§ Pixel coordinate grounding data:
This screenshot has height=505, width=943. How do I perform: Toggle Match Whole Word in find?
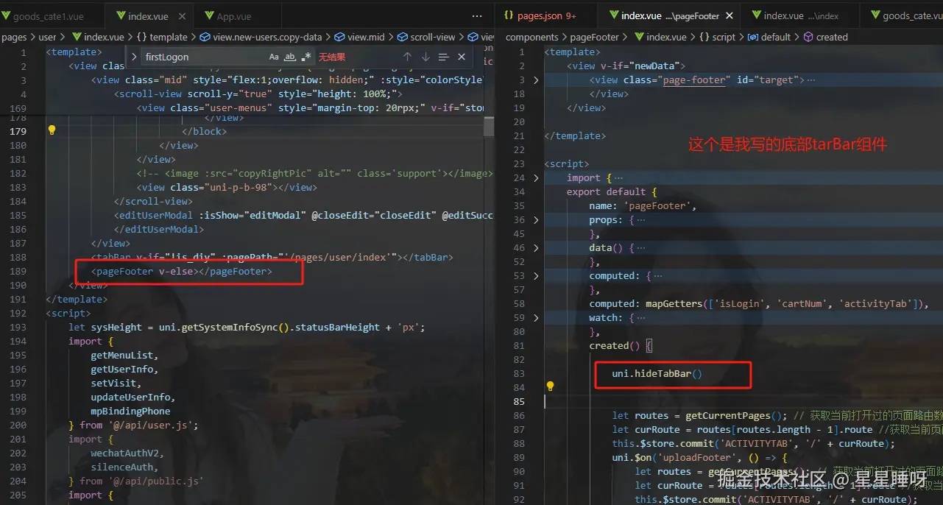pos(290,57)
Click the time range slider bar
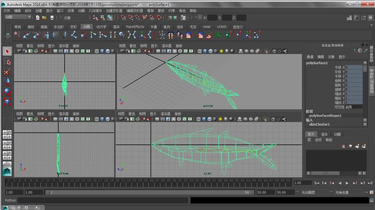375x210 pixels. coord(149,192)
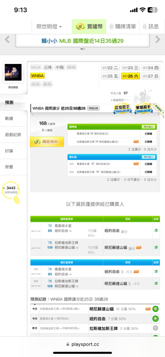Switch to the 日棒 league filter
The height and width of the screenshot is (357, 165).
click(48, 67)
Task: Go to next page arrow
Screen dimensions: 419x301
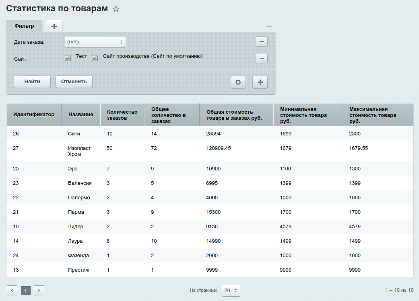Action: [39, 290]

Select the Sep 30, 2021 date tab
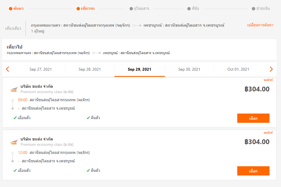(x=189, y=69)
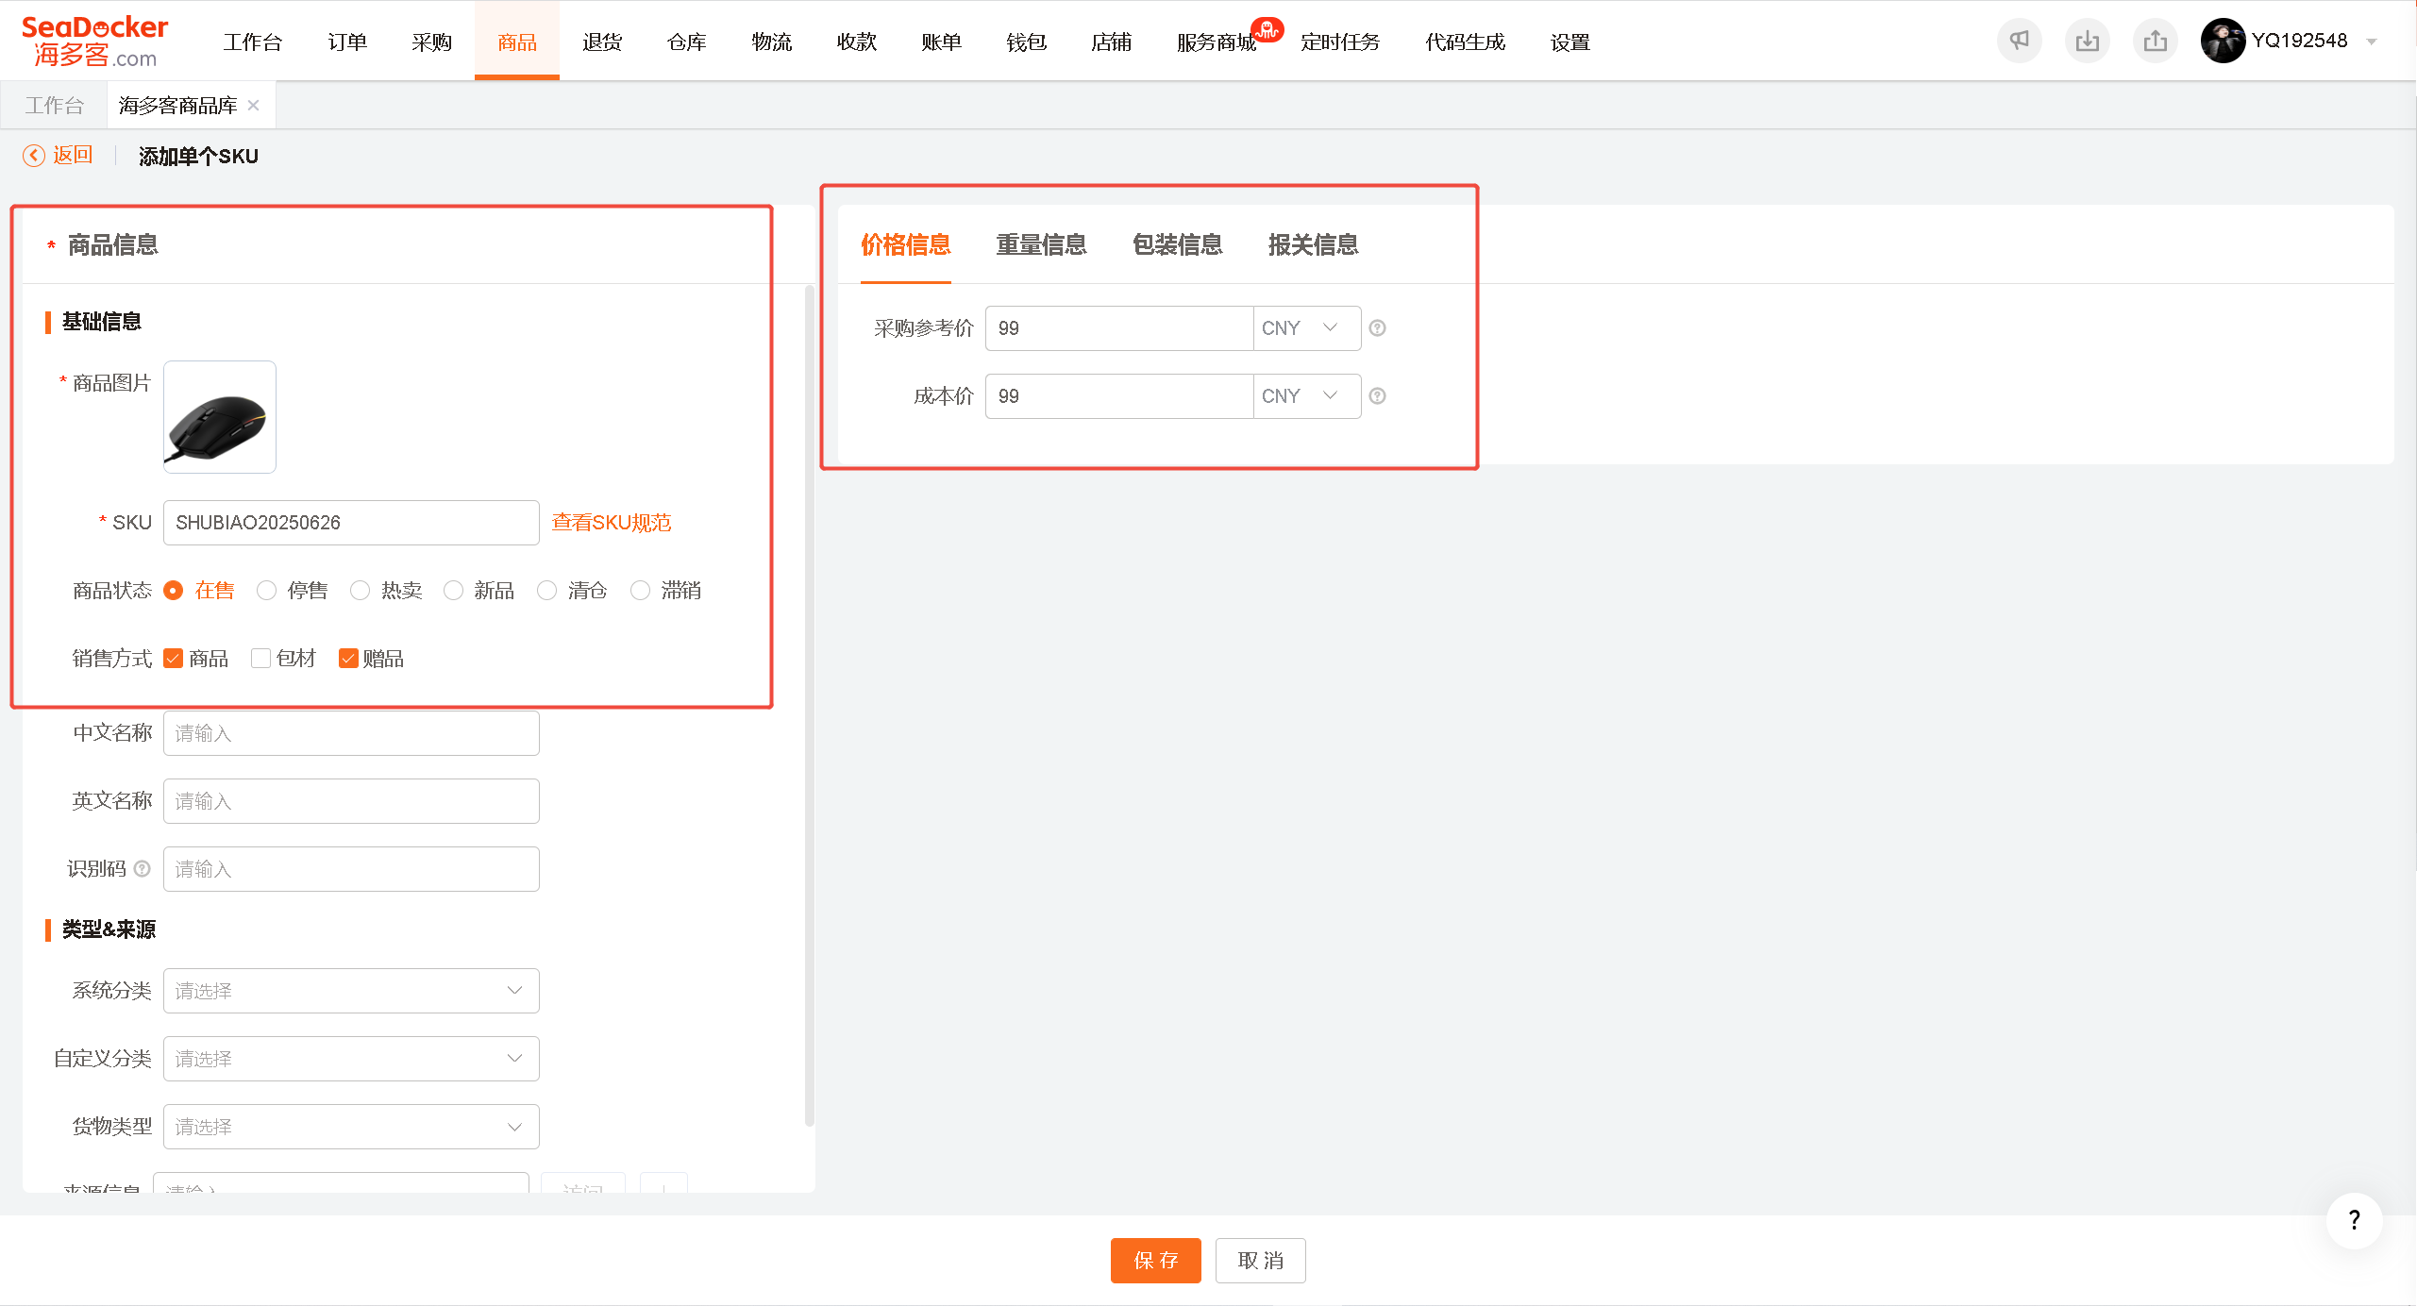Click the user avatar picture
Image resolution: width=2417 pixels, height=1306 pixels.
pos(2223,41)
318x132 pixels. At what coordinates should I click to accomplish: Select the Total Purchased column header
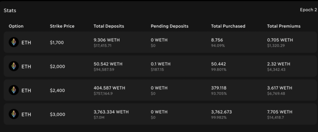click(x=228, y=26)
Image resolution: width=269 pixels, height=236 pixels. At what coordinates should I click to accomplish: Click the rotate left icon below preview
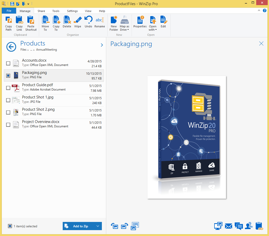[x=114, y=226]
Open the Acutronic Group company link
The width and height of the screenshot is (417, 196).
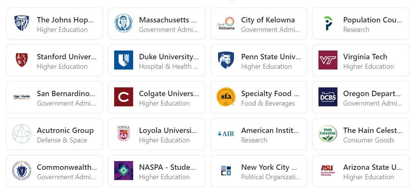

§ What is needed: Retype exactly the lines above, starting at the line containing "Open the Acutronic Group company link" and ending with the last line, both included; leave out the pictures.

§ Answer to the problem:
Open the Acutronic Group company link
The width and height of the screenshot is (417, 196).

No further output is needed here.